Plus les années filent, plus ils s'activent et s'affolent autour du président Kagame ainsi que dans les colonnes de tous les média à leur portée. Plus catholiques que le Pape, ils s'inventent des motifs abracadabrantesques, ils lui trouvent des excuses, ils déforment même ses propos et croient carrément penser pour le peuple. « Ils », ce sont tous ces compatriotes qui ne s'imaginent pas de Rwanda stable et prospère sans le général Kagame. Avant eux, d'autres avaient naïvement cru qu'en l'absence du mwami, le lait manquerait au Rwandais ! Croyant aujourd'hui éloigner un certain esprit burkinabè, voire l'exorciser au Rwanda, les nouveaux (et anciens) thuriféraires de Kagame font tout pour atténuer l'amertume de la pilule qu'ils se préparent à nous faire avaler pour 2017 : un troisième mandat !

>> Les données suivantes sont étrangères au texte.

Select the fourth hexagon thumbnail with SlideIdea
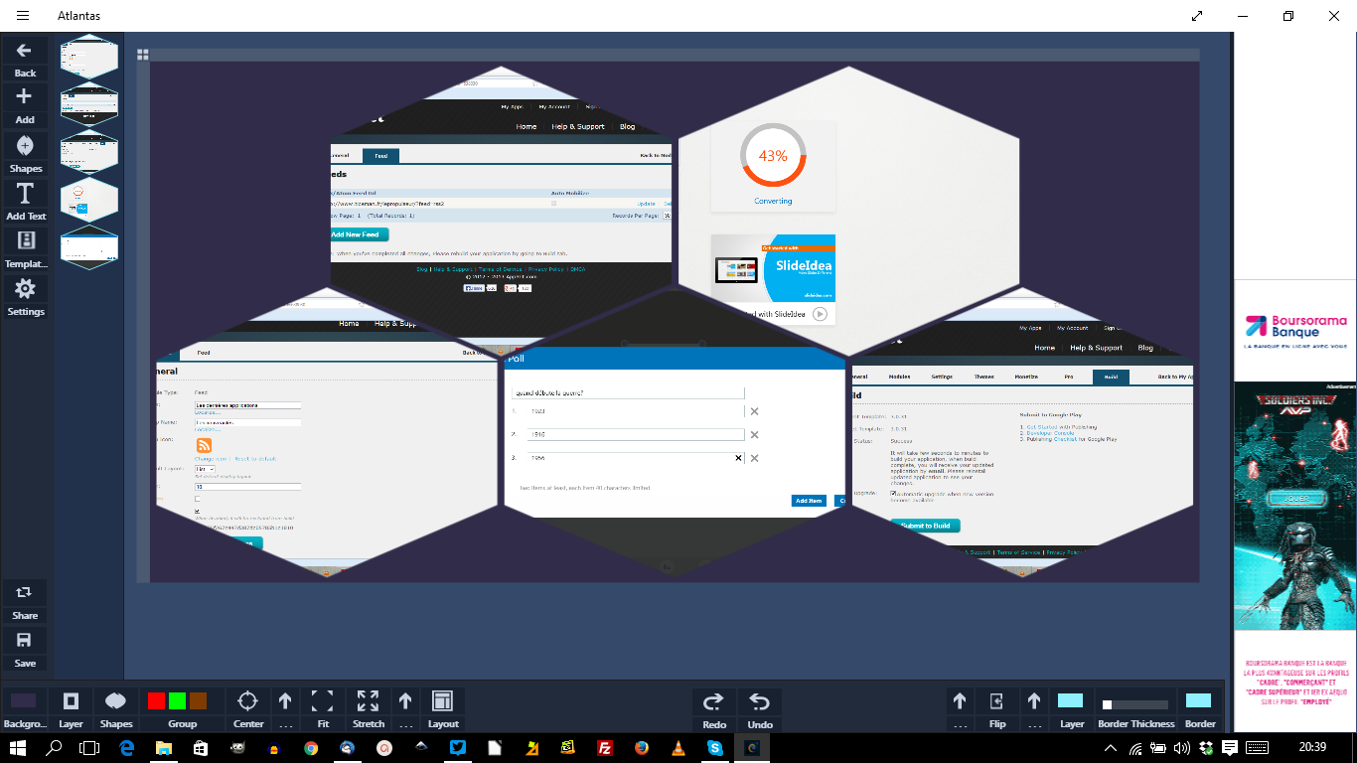1357x763 pixels. (88, 200)
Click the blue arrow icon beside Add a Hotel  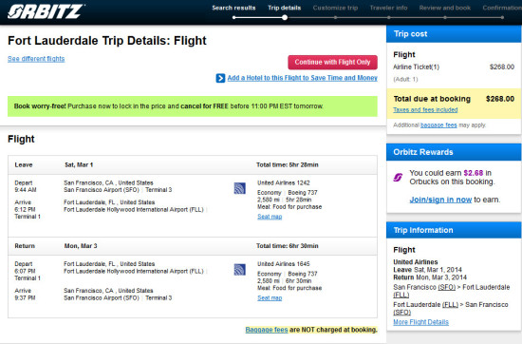(220, 78)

A l'actif de leur candidat de toujours, ils rappellent et martèlent le « miracle économique » de ce qui avait été précipitamment (maladroitement donc) conçu pour devenir un Singapour africain ; ils insistent sur la gestion kagamienne de la sécurité et ils soulignent enfin le caractère singulier, presque messianique du personnage (lui seul, paraît-il, peut se faire obéir par l'armée et sauver les Rwandais en cas de…). Pour tout cela, radotent-ils, l'article 101 de la constitution rwandaise doit être piétiné, à tout le moins, revu et corrigé à la sauce afandienne ; c'est-à-dire de manière à permettre à l'actuel président de rempiler pour sept longues années encore. Voilà comment en effet l'on peut se noyer (et entraîner le peuple) dans un fleuve, le prenant insouciamment pour une marre.
Economie et sécurité. Qu'en dire à quelques mois de 2017 ? Sans aligner les ennuyeux (puisque techniqués) chiffres du « miracle », il y a juste lieu d'observer les taux de croissance chez nos voisins. En 2013, la RDC faisait du 8,5% ; Ouganda : 5,2% ; Tanzanie : 7% ; Kenya : 4,9% ; Burundi : 4,8%. Comment dès lors ne parler, dans pareil environnement, que des 7% du Rwanda ? Parce que le pays sortait de la guerre ? Et alors ! Le Mozambique qui a perdu un million des siens au cours de sa guerre de libération (1976 – 1992) n'a-t-il pas fait du 7,1% en 2013 ? Pas de quoi donc s'enorgueillir avec ce bilan, somme toute « normal ». Reste la sécurité, mais quelle sécurité ? Ces disparitions et ces assassinats ? Ces enseignants qui ne sont plus payés depuis des mois ? Ces étudiants qui tirent le diable par la queue ? Ces interminables tensions avec les pays voisins ? Si ce n'est pas se moquer du peuple, dites-moi ce que c'est que cet autre mandat en 2017.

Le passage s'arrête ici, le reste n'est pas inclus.